Aabenraa or Åbenrå [a] (German: Apenrade, Southern Jutland:
Affenrå) is a town in southeastern Southern Jutland with 16,425
inhabitants (2020). The city is located in Aabenraa Municipality and
belongs to the Region of Southern Denmark. Aabenraa is first and
foremost known for having South Jutland's largest port with
significant shipping and port industry. The depth makes the harbor
Denmark's third deepest (8.5 meters) and by far the most important
in the South Jutland area.
Aabenraa is also an ancient city
with architecture from different eras. Significant buildings in
Aabenraa include St. Nicolai Church from the time of the Valdemars
and Brundlund Castle, founded by Queen Margrethe I (around the year
1400). There are also several well-preserved 19th century city
districts around the following streets: Slotsgade, Store Pottergade,
Lille Pottergade, Nygade, Nybro, Skibbrogade and Gildegade.
Early history of the city
Opnør was originally a
village by the river. The name first appears in the written sources
in King Valdemar's Land Book from 1231. The village developed in the
early Middle Ages around the episcopal castle Opnør Hus into a small
urban community with harbor, crafts and fishing. That the harbor was
the town's lifeblood is confirmed by a document from 1257. Here
Christoffer I gives the monks in Løgumkloster customs freedom if
their ships should call at "our harbor in Obenroe".
Aabenraa
belonged after the division of the inheritance in 1560 and until the
inheritance tribute in 1721 under the dukes of Gottorp.
The
city had its heyday from the 1750s until 1864, when the city's
shipping was booming with trade in the Mediterranean, China, South
America and Australia. The sailors brought home distinctive customs
and wealth from the East in particular. Aabenraa had the Danish
monarchy's largest merchant fleet after Copenhagen and Flensburg.

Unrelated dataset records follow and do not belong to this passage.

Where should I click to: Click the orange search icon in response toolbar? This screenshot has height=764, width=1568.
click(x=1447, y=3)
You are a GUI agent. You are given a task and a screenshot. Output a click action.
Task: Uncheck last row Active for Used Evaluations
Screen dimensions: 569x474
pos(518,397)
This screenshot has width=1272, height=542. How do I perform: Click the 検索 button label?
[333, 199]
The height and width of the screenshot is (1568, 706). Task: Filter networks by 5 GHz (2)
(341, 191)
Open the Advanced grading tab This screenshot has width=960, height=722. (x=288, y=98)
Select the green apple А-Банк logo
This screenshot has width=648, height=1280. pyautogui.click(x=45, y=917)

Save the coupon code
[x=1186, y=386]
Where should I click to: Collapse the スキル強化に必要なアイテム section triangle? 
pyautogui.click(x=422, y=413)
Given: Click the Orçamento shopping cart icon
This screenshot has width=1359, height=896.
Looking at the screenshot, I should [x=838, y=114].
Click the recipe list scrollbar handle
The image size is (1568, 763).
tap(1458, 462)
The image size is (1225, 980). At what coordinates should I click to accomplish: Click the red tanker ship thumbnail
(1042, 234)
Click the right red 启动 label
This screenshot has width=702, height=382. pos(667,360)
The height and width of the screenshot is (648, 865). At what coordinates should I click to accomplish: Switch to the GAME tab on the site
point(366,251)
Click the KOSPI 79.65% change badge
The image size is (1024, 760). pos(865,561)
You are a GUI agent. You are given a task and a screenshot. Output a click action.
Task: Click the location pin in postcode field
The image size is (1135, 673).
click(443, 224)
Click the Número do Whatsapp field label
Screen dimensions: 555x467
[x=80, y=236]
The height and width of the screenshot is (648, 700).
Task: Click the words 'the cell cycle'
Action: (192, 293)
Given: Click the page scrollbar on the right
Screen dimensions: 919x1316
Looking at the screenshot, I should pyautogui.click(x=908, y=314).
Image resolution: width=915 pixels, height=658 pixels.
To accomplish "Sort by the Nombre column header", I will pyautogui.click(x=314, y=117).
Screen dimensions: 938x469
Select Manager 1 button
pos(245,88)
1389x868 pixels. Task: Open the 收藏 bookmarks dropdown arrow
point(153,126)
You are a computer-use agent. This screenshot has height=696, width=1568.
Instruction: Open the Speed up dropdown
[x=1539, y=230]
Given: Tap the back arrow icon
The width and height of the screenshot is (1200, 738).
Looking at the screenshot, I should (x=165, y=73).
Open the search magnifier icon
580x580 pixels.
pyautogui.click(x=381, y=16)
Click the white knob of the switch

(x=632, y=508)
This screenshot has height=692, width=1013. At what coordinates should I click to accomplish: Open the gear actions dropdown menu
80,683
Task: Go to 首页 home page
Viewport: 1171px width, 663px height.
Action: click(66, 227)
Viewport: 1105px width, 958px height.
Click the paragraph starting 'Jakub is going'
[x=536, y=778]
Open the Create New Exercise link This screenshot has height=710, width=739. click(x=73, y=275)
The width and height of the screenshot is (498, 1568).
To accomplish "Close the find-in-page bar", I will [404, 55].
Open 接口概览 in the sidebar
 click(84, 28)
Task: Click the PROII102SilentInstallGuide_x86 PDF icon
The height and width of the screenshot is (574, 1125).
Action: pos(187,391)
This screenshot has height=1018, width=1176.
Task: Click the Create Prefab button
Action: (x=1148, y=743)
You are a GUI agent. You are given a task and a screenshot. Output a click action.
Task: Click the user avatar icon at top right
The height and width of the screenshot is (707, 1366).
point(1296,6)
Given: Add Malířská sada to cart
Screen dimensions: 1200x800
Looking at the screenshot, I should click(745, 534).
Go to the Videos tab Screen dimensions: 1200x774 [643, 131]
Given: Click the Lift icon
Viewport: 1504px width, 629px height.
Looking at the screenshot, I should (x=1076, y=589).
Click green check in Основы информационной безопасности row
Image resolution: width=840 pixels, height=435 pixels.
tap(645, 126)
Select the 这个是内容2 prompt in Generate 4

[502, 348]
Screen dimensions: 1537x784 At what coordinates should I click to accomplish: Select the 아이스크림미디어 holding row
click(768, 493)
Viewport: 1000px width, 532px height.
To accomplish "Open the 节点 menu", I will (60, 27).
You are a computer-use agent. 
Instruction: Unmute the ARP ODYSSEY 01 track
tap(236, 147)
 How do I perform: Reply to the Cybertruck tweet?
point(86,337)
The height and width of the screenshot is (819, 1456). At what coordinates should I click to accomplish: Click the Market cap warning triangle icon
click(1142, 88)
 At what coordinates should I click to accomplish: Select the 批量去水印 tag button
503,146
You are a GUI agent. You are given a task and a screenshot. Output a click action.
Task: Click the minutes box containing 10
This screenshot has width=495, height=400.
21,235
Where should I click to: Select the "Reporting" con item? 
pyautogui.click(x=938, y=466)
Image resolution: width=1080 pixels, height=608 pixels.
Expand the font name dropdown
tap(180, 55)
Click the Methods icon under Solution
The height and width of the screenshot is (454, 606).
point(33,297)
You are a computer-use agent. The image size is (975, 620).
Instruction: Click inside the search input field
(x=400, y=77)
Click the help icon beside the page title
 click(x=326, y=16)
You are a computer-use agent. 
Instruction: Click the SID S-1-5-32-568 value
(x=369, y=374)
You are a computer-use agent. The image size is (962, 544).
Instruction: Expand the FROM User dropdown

The city's four to six shipyards were famous for their ships. Most
famous was the clipper Cimber, who in 111 days in 1857 sailed from
Liverpool to San Francisco.
History since 1864
After the
war in 1864, Aabenraa as the rest of Southern Jutland was taken over
by Austria and Prussia and after 1866 as part of a province in
Prussia. Like Flensburg, Aabenraa did not succeed in converting the
shipyards to build steamships, and development stagnated. The town
got a navigation school and in 1901 a narrow-gauge railway
connection to Rødekro. Throughout the period, Aabenraa was the
center of North Schleswig for the national tensions between Danish
and German. In 1900, Sprogforeningen bought Schweizerhalle by
Haderslevvej and turned it into a Danish town hall under the name
Folkehjem. Here, the South Jutland politician H.P. Hanssen in
November 1918 the right of the southern Jews to national
self-determination.
In the referendum in 1920, 55% voted in
Aabenraa to belong to Germany, but as it was the result for the
entire zone 1 that was valid, Aabenraa, like the rest of Southern
Jutland, returned to Denmark. In the Reunification Garden between
Madevej and H.P. Hanssens Vej stands a monument to H.P. Hanssen,
created by the sculptor Rikard Axel Poulsen in 1945. Another memory
in the city of the Reunification in 1920 is found in front of
Folkehjem, where there are 5 boundary stones from the former Kongeå
border.
In the interwar years, Aabenraa was the center of the
German minority in North Schleswig. A new German newspaper, Der
Nordschleswiger, was published in 1946, a German private school and
a library were established in 1947 and a kindergarten in 1956.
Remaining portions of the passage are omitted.